:: Exercise input

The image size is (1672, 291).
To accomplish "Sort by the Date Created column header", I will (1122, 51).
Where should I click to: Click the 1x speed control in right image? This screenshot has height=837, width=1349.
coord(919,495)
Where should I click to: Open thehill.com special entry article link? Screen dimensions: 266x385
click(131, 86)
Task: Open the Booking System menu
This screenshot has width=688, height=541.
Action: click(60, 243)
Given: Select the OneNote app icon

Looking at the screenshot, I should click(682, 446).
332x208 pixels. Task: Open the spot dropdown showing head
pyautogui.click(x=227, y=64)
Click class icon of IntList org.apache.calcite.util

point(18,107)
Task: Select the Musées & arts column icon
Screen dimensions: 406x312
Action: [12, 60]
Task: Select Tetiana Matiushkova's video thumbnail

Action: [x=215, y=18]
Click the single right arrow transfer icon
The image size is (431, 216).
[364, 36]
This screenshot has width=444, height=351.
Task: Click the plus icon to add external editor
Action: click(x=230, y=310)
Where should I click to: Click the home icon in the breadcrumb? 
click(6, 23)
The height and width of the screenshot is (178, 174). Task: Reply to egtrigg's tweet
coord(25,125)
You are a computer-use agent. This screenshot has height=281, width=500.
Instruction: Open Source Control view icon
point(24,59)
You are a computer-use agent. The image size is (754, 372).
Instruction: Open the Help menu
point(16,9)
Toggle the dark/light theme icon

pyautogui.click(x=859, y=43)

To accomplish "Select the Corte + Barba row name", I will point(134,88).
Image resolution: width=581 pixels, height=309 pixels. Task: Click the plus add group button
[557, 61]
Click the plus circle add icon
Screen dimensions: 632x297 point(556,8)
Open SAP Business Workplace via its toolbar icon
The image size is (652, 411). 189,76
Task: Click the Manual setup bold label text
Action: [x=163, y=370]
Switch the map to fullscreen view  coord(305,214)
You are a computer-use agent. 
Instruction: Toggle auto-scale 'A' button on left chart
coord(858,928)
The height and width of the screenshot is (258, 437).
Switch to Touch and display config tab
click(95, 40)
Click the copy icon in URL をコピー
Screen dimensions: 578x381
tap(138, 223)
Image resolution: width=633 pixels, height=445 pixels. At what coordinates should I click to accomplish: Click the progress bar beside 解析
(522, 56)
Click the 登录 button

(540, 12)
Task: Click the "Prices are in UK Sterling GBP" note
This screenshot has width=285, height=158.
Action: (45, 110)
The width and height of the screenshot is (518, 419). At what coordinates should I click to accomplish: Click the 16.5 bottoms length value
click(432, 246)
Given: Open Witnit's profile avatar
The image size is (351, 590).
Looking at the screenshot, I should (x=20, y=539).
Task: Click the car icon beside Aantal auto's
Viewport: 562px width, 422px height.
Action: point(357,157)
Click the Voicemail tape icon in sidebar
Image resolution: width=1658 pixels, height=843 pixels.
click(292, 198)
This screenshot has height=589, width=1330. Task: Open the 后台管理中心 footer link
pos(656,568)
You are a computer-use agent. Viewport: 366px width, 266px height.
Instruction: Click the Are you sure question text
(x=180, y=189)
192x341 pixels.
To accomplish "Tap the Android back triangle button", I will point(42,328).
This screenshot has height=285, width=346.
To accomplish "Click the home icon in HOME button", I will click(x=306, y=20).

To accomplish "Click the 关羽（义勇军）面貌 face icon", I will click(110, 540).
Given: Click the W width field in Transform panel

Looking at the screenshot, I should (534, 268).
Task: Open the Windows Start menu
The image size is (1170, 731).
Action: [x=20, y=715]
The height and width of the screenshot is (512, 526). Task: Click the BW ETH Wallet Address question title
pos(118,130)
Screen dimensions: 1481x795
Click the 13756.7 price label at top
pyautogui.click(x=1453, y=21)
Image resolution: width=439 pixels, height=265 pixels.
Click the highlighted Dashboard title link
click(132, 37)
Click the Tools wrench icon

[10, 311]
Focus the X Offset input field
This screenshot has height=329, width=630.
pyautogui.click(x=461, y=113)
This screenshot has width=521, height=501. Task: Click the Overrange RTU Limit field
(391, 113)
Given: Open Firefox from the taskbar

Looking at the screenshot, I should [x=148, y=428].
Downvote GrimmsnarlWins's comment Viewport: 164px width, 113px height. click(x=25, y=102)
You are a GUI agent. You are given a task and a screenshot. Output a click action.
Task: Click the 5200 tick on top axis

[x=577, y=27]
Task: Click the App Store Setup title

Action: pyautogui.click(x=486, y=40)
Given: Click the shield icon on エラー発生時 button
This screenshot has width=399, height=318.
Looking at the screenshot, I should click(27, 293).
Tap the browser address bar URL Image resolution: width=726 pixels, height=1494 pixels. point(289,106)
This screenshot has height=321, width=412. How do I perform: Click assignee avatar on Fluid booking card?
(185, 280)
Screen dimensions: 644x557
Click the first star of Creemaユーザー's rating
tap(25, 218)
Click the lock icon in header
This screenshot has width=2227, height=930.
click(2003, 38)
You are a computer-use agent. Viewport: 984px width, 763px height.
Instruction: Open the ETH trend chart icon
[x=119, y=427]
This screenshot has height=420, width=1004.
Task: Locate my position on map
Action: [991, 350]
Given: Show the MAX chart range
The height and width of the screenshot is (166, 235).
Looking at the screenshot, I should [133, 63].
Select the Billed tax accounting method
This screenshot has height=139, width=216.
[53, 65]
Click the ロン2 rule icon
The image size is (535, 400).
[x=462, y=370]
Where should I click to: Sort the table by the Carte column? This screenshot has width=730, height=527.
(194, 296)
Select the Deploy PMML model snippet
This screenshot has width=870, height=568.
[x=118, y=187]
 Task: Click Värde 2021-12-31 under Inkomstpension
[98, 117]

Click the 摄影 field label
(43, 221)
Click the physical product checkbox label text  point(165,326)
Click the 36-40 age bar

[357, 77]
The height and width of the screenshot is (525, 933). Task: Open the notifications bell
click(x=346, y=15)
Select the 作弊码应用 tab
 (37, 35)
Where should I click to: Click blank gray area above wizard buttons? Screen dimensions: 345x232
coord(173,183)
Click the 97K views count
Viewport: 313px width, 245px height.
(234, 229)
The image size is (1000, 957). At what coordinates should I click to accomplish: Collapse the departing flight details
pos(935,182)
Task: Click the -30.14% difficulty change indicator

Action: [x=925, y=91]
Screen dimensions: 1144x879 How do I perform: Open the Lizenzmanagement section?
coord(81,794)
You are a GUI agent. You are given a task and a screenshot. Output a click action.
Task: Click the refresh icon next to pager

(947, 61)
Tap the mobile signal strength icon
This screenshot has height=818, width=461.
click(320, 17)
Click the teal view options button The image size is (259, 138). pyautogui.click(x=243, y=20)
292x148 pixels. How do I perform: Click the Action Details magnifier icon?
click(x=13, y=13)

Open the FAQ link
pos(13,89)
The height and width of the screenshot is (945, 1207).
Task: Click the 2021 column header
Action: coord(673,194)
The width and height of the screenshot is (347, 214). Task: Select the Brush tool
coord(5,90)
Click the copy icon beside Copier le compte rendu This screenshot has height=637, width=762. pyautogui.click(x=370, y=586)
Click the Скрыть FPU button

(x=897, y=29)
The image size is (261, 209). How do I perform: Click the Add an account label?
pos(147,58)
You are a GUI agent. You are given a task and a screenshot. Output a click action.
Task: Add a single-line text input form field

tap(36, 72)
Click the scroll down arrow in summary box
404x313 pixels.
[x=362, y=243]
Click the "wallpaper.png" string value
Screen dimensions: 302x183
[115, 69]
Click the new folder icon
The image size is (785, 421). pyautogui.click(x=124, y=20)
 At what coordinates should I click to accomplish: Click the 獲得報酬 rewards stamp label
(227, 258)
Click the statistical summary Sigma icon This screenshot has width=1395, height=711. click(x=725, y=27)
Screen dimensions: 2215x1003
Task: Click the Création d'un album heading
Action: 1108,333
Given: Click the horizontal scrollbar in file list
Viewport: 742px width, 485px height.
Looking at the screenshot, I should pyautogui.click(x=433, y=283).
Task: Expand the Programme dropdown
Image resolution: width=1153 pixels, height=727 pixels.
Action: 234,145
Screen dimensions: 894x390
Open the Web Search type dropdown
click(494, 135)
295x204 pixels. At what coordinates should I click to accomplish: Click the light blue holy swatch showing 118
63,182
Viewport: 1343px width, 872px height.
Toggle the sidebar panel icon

::::

About this task: Reproduce each line from the records that contains the word "will".

Answer space:
To accomplish "Sort by the Date Created column header", I will (1122, 51).
To accomplish "Select the Corte + Barba row name", I will point(134,88).
To accomplish "Tap the Android back triangle button", I will point(42,328).
To accomplish "Click the home icon in HOME button", I will click(x=306, y=20).
To accomplish "Click the 关羽（义勇军）面貌 face icon", I will click(110, 540).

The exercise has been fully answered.